** Opening Source document block **

My toys are my tools

As a Physical Therapist, I use toys to distract and entertain from the difficulties of the exercise I am teaching a child to do.

Even though my profession is about the motor components of child development I make sure to teach the child all skills I know. For example, I address finger movements, arm strength, self-feeding, vocabulary, cognitive thinking, speech ext.

Teaching imitation

One of the baby’s cognitive corner skills is imitating. With peg puzzles a baby imitates mom:

  • Taking out the puzzle pieces
  • Putting in the puzzle pieces
  • Matching the puzzle piece image to the same image on the board
  • Holding the puzzle pieces with the pincher grasp
  • Turning the pieces to fit into cut out shape
  • Naming the puzzle piece
  • Focusing to complete the task at hand ext

When I work on imitation I like to sit the baby in the high chair to avoid distraction and keep the baby from crawling away. I place the puzzle board with the pieces in them in front of the baby.

** Closing Source document block **

What the exercise asks ->
Answer these questions from the text on toys as therapy tools:
(a) What does the physical therapist use toys to distract and entertain from?
(b) With which grasp does the baby hold the puzzle pieces?
(c) Where does the therapist seat the baby when working on imitation?
None of the material is needed.

** Opening Information shown block **

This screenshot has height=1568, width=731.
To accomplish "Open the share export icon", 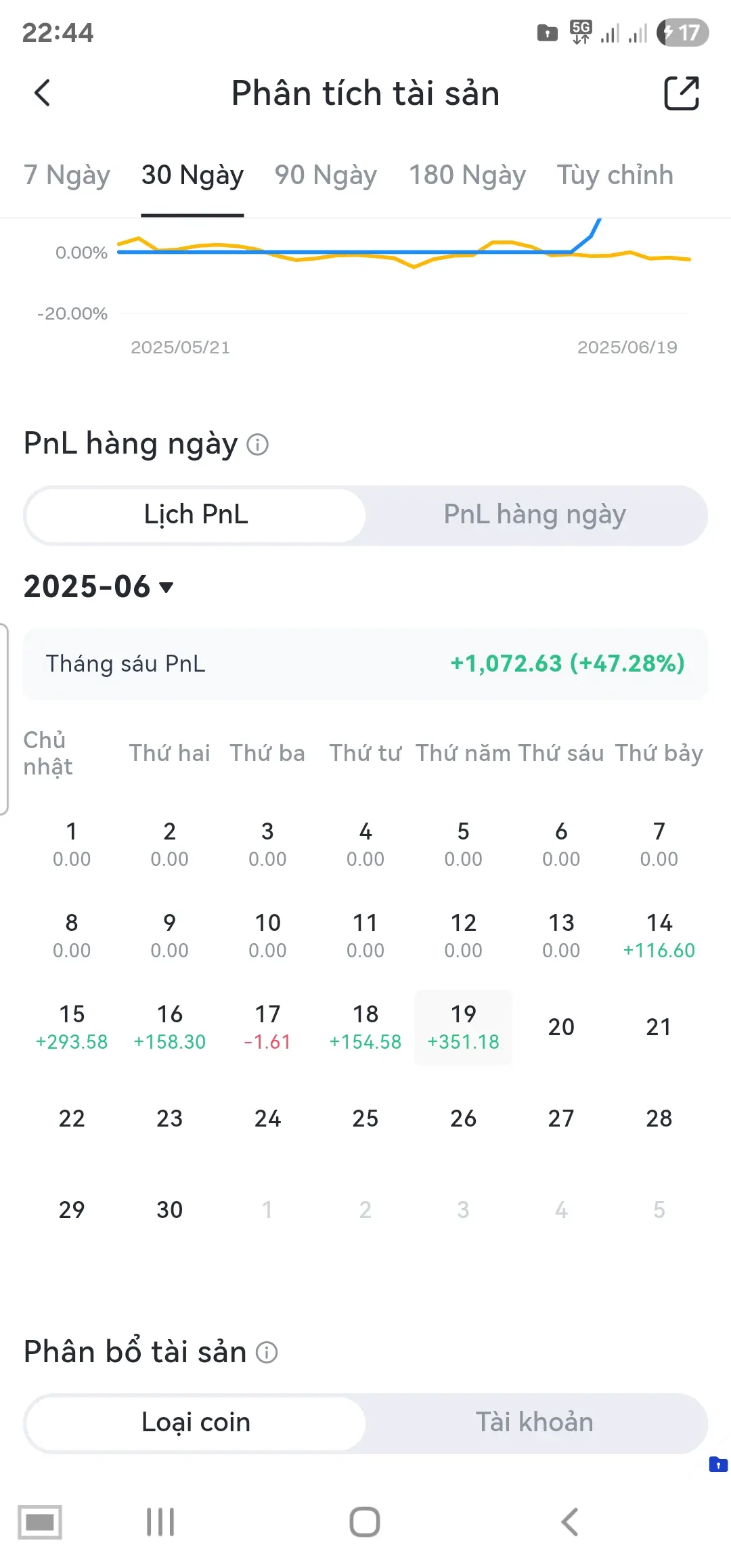I will coord(681,93).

** Closing Information shown block **

Answer space ->
(a) The difficulties of the exercise the therapist is teaching a child to do.
(b) The pincher grasp.
(c) In the high chair.